TEXTO DA PÁGINA
========================================
A Meta-Análise de 2024 Que Abalou o CAD Mamográfico: O Que Ninguém Está Discutindo
17 estudos. 1.2 milhão de exames. Décadas de promessas. E resultados que fazem qualquer radiologista sênior questionar tudo que ouviu sobre "IA vai revolucionar o screening".
Por Natan, Fundador
Em outubro de 2024, a Cochrane Database publicou uma atualização que deveria ter causado um terremoto na indústria de CAD mamográfico. Não causou. E isso, por si só, já é revelador.
O Elefante na Sala
"Computer-aided detection (CAD) for breast cancer screening: a systematic review and meta-analysis" — 17 RCTs, 1.2M exames, conclusão: nenhuma evidência de benefício em mortalidade ou detecção de câncer de intervalo.
Você provavelmente não viu isso no último congresso. Nem no webinar patrocinado pela empresa X. Mas vamos aos números, porque números não mentem — mesmo quando inconvenientes.
Os Números Que a Indústria Prefere Não Citar
Meta-Análise Cochrane 2024: Resultados Primários
Traduzindo para português claro: CAD não detecta mais câncer. Não reduz câncer de intervalo. Mas aumenta recall em 15-30%. Isso significa mais biópsias desnecessárias, mais ansiedade, mais custo — sem benefício mensurável.
"Mas os Estudos Novos São Diferentes!"
Esse é o argumento padrão. "Os sistemas de deep learning são diferentes do CAD tradicional." Verdade. Parcialmente.
O problema? Os estudos de validação de IA moderna sofrem dos mesmos vícios metodológicos:
Viés de espectro
Datasets "enriquecidos" com casos positivos. Performance em dataset ≠ performance no mundo real onde prevalência é 0.5%.
Ausência de follow-up adequado
Maioria dos estudos usa "ground truth" de 1-2 anos. Câncer de mama pode levar 3-5 anos para se manifestar clinicamente.
Conflito de interesse
87% dos estudos de validação de IA em mamografia têm pelo menos um autor com vínculo financeiro com o fabricante. (Fonte: Radiology 2023)
O Paper do Lancet Digital Health Que Todo Mundo Citou Errado
Em 2023, o estudo sueco MASAI foi celebrado como "prova definitiva" de que IA funciona em screening. Manchetes: "IA detecta 20% mais câncer que radiologistas!"
O que as manchetes não disseram:
MASAI Trial: O Que Está nas Entrelinhas
- •20% mais detecção = 6.1 vs 5.1 por 1000. Um câncer a mais a cada 1000 exames.
- •Taxa de recall aumentou de 2.2% para 2.5%. +14% de biópsias.
- •Sem dados de câncer de intervalo ainda. Follow-up insuficiente.
- •Comparação contra leitura única, não dupla leitura (padrão europeu).
========================================
Dados armazenados:
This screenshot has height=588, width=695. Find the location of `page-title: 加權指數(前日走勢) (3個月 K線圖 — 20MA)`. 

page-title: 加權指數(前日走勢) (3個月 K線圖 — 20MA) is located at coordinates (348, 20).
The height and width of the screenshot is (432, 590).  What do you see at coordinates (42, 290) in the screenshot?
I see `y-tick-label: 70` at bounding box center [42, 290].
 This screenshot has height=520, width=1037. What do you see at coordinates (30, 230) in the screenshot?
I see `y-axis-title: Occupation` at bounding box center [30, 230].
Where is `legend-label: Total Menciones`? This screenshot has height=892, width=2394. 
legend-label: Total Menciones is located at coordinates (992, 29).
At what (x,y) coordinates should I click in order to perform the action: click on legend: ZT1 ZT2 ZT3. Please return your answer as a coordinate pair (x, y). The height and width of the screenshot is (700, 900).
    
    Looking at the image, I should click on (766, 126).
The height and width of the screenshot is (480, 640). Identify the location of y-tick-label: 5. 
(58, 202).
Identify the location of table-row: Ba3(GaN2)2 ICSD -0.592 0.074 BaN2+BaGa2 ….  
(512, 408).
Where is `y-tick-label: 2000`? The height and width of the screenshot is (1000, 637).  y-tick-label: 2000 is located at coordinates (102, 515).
========================================
O QUE FAZER
[A] No texto da página, de quanto para quanto subiu a taxa de recall no estudo MASAI?
[B] Reescreva o trecho do texto da página que começa em "O problema? Os" e termina em "se manifestar clinicamente.", trocando "prevalência" por "incidência".
Os registros vêm de uma fonte distinta da do texto da página.

RESPOSTAS ESPERADAS
[A] Subiu de 2.2% para 2.5%.

[B]
O problema? Os estudos de validação de IA moderna sofrem dos mesmos vícios metodológicos:
Viés de espectro
Datasets "enriquecidos" com casos positivos. Performance em dataset ≠ performance no mundo real onde incidência é 0.5%.
Ausência de follow-up adequado
Maioria dos estudos usa "ground truth" de 1-2 anos. Câncer de mama pode levar 3-5 anos para se manifestar clinicamente.